• [RECORDS PROVIDED]
--- --- ---
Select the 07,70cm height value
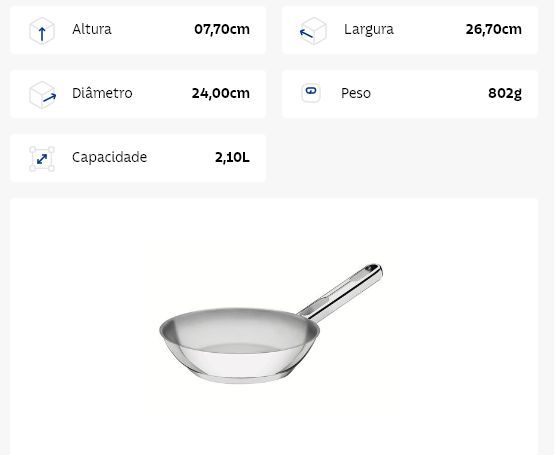This screenshot has width=555, height=455. (x=222, y=29)
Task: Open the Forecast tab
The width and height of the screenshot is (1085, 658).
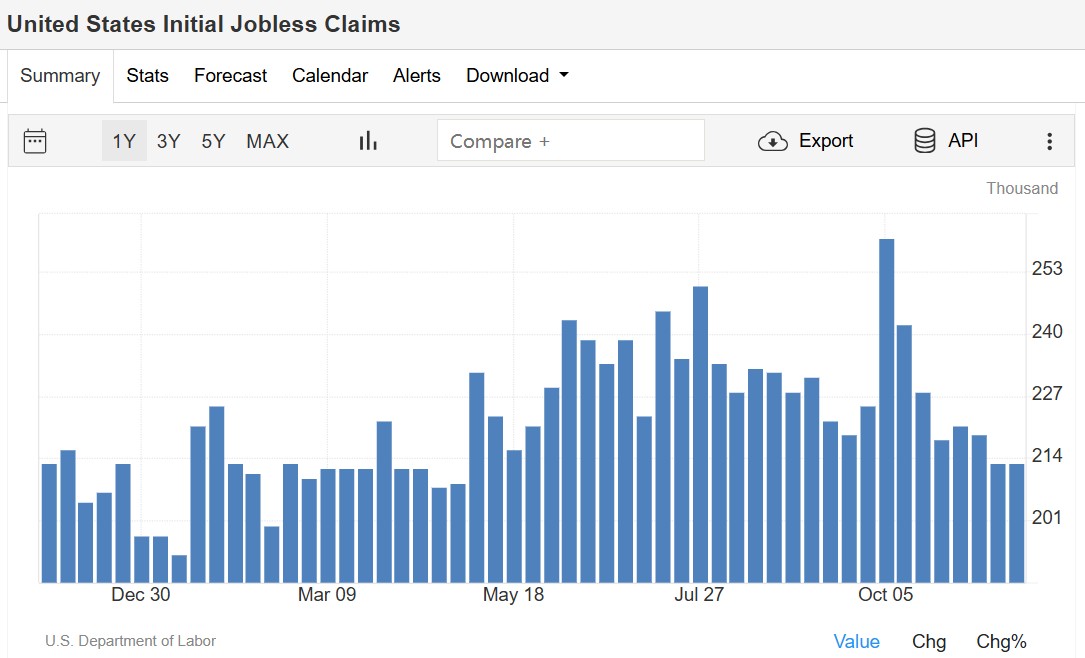Action: (x=230, y=75)
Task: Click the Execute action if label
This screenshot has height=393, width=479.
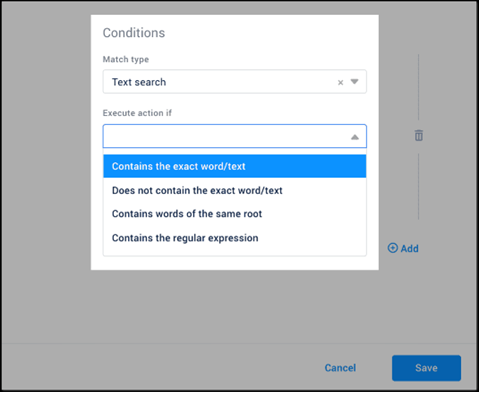Action: pos(137,113)
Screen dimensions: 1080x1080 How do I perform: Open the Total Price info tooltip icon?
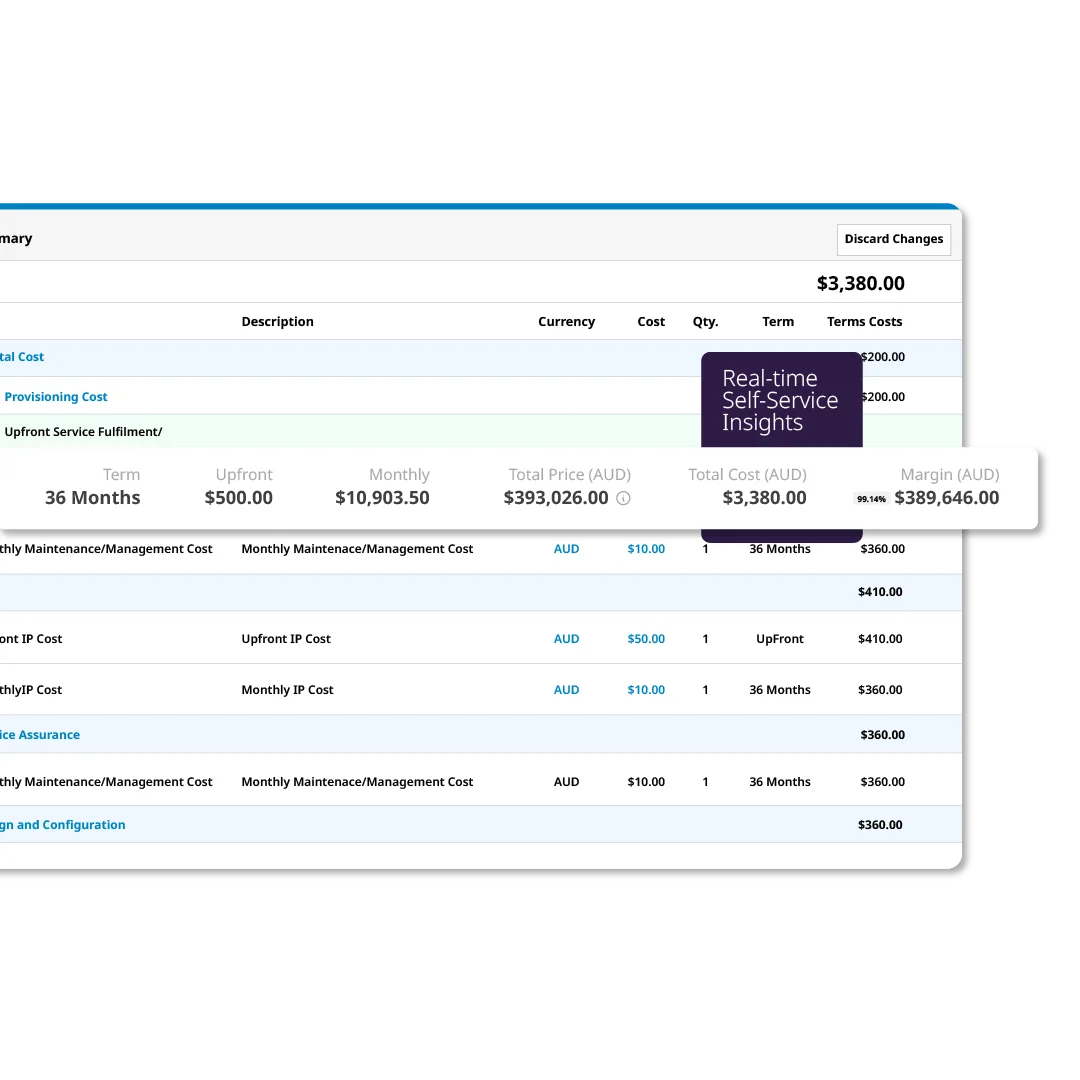click(623, 497)
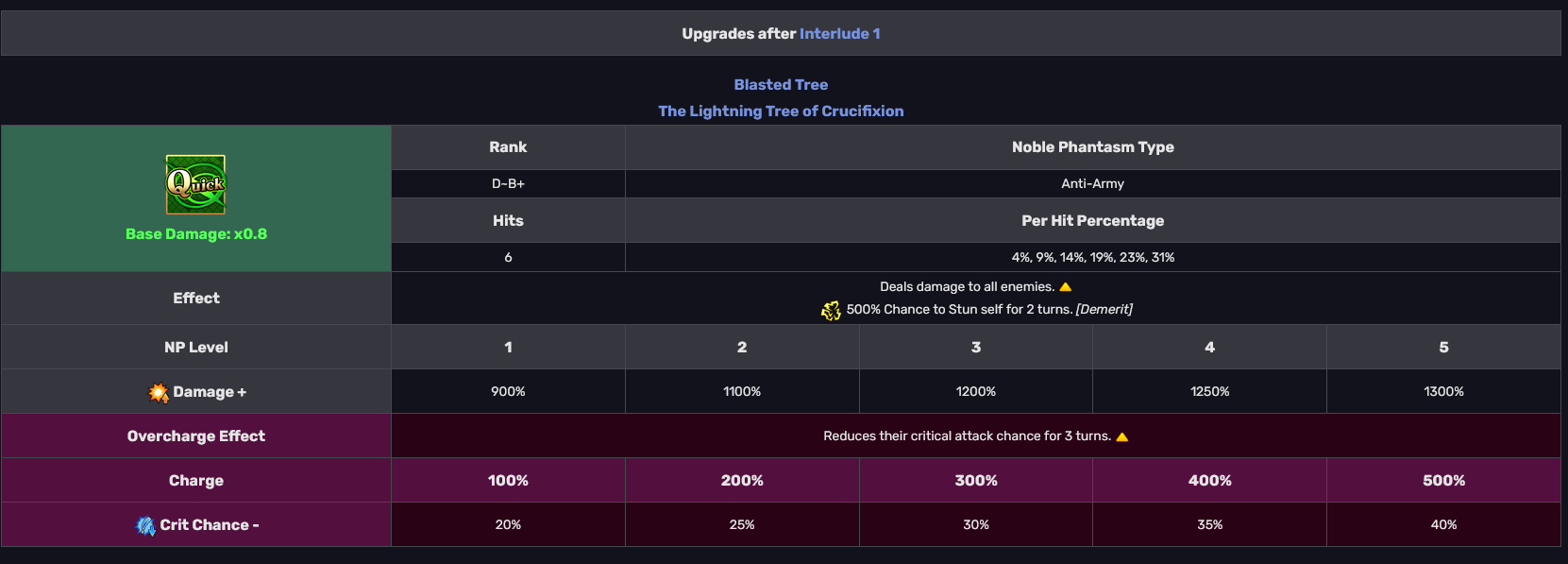Click the Crit Chance down icon
Screen dimensions: 1568x564
pos(145,525)
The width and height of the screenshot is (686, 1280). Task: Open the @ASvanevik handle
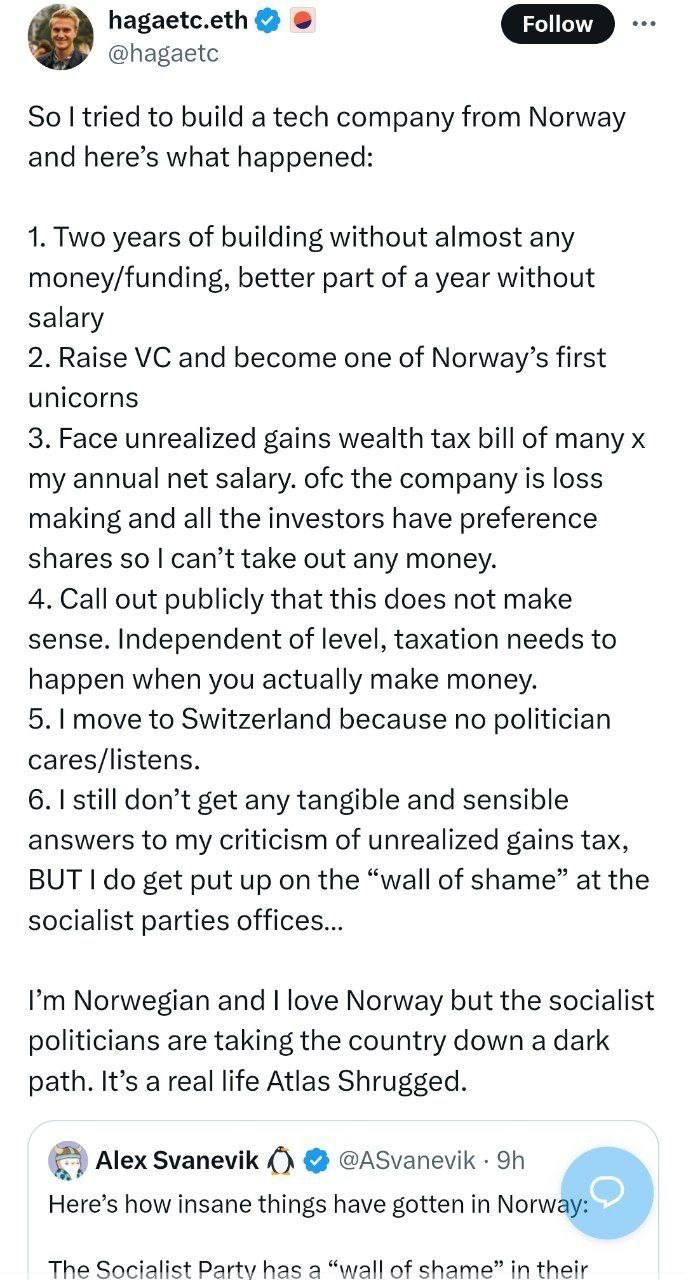point(407,1160)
--- --- ---
• [TASK DETAILS]
Write out each entry exactly, images excluded.

• [SOLUTION TO THE PROBLEM]
Select the 07,70cm height value
This screenshot has width=555, height=455. (x=222, y=29)
Task: Open the Forecast tab
The width and height of the screenshot is (1085, 658).
Action: (x=230, y=75)
Task: Click the Execute action if label
This screenshot has height=393, width=479.
Action: pos(137,113)
Screen dimensions: 1080x1080 How do I perform: Open the Total Price info tooltip icon?
click(623, 497)
Click the Crit Chance down icon
Screen dimensions: 1568x564
pos(145,525)
The width and height of the screenshot is (686, 1280). Task: Open the @ASvanevik handle
point(407,1160)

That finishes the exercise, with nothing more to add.